### Excerpt
*** Block opens ***

There is a promoter who periodically sends me lists of contemporary and fusion jazz albums to review. Most of the artists I’ve never heard of; and the quality can be mixed. Picking something to review can sometimes feel like a bit of a shot in the dark. Every so often, however, I find something diamond-like in the (plentiful) rough.

Sameka is one such group. A German-based jazz fusion band led by bassist Simon Zauels, the melodies are provided by Antoine Spranger on piano and Patrick Baumann on guitar, and the rhythm section is rounded off by drummer Tobias Frönhofer.

Right from the off I sensed this wouldn’t be a common-or-garden jazz album, due to the Eastern Mediterranean vibe on opener Actual Proof. Even though it’s a cover of a Herbie Hancock tune, although I didn’t spot the connection. 

Reading that the band has played at jazz festivals in Uzbekistan and central Asia to much acclaim, in light of the distinct sounds in the opening tracks, seems to make sense. The first part of this album is definitely in crossover territory - think Silk Road meets Haupstrasse - but the relative rarity of such a mix of musical cultures in the jazz space means it certainly does stand out among the dense crop of jazz fusion albums out there on the market.

Tracks like the title cut, Sameka, feature oud player Hesham Hamra, and he pushes home the centrality of middle Eastern and central Asian sensibilities across the first three tracks particularly. While the sound of this instrument takes a little getting used to - think acoustic guitar with added ’twang’ - it does add something different to the sound palate.

Hearing an oud solo, accompanied by piano comping and shuffling drums, is certainly not part of my regular musical listening and, at times, it can feel a little dense and cloying as a soundscape; yet, when Sameka get the mix right, it’s uplifting and points to the fact that music is an international language.

Beyond the sounds of the souk there is, however, on a track like Oriental Dance, a solid foundation of groove, variable time signatures and singing guitar that is rooted very much in the western contemporary jazz tradition and the fusion sub-set.

Watch a preview for the album on Youtube here:

The fifth track, with the very uninspiring title of The Bog, is anything but. It begins with what sounds like someone sweeping a floor, then a simple bass/drum/piano groove drops in over which Baumann’s guitar switches between western and eastern moods. It’s definitely the strongest (and longest) track on the album and the most conventional ‘fusion' track, with complicated group playing, expansive soloing and a strong sense of musical purpose as the track progresses.

I’m a sucker for fusion bands led by bass guitarists and the sweet, sweet soloing by Zauels on this track - dripping with intent - marks this track out for repeated listening. The band playing is super tight - they’re Germans, I’d expect nothing less - and for a debut album with mostly original creations, the album is a departure from the norm, signalling a bright future.

Sometimes drums, bass and piano is all you need, however, and Spranger’s playing is super strong on the latter tracks, particularly on Dark Horse, when he and Zauels are locked, note for note, in a driving motif over which Baumann and sax playing guest Daniel Buch create annoyingly infectious melodies. The final track, Turtur, is a fine slice of contemporary piano-led jazz, with Buch’s soprano sax providing a tonal nod back to the earlier, eastern-influenced tracks, particularly when he lets rip.

This is not a faultless album, but there’s a positive spirit in the compositions which suggests I’d enjoy future outputs from this band.

*** Block closes ***

### Work required
In the album review, who plays oud on the title track, Sameka?

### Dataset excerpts
*** Block opens ***

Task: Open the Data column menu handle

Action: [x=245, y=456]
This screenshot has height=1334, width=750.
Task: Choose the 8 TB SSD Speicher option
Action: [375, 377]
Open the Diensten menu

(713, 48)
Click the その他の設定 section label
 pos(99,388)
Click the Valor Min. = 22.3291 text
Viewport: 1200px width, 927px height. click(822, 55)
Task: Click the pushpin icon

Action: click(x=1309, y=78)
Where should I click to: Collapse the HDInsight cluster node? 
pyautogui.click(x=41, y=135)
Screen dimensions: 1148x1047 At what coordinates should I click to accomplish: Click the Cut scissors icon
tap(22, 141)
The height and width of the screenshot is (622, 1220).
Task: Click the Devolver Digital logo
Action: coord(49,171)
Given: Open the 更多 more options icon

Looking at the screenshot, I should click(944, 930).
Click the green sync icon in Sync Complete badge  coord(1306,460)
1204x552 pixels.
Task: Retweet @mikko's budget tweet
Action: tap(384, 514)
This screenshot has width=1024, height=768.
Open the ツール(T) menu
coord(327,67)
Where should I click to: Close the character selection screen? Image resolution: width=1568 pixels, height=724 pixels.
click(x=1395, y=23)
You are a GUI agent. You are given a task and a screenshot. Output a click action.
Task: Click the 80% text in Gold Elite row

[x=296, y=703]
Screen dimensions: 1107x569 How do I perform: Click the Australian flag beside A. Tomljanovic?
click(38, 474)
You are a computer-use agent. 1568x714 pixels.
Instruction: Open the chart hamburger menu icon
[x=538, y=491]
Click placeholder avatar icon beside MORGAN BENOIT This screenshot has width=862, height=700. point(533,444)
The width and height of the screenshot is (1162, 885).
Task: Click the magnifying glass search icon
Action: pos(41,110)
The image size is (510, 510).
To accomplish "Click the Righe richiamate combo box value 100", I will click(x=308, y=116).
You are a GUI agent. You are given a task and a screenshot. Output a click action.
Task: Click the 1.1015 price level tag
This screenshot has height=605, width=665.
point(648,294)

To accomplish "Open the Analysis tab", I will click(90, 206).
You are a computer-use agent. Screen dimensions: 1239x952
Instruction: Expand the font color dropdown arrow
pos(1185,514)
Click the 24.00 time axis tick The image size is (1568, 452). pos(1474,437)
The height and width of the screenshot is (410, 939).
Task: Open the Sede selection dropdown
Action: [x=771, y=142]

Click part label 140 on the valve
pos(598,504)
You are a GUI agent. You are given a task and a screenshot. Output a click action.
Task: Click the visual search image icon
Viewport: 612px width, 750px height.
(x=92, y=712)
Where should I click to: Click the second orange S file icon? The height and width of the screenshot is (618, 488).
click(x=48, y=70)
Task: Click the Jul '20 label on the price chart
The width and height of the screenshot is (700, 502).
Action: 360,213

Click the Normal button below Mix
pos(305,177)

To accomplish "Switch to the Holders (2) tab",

*** Block closes ***

### Written reply
Hesham Hamra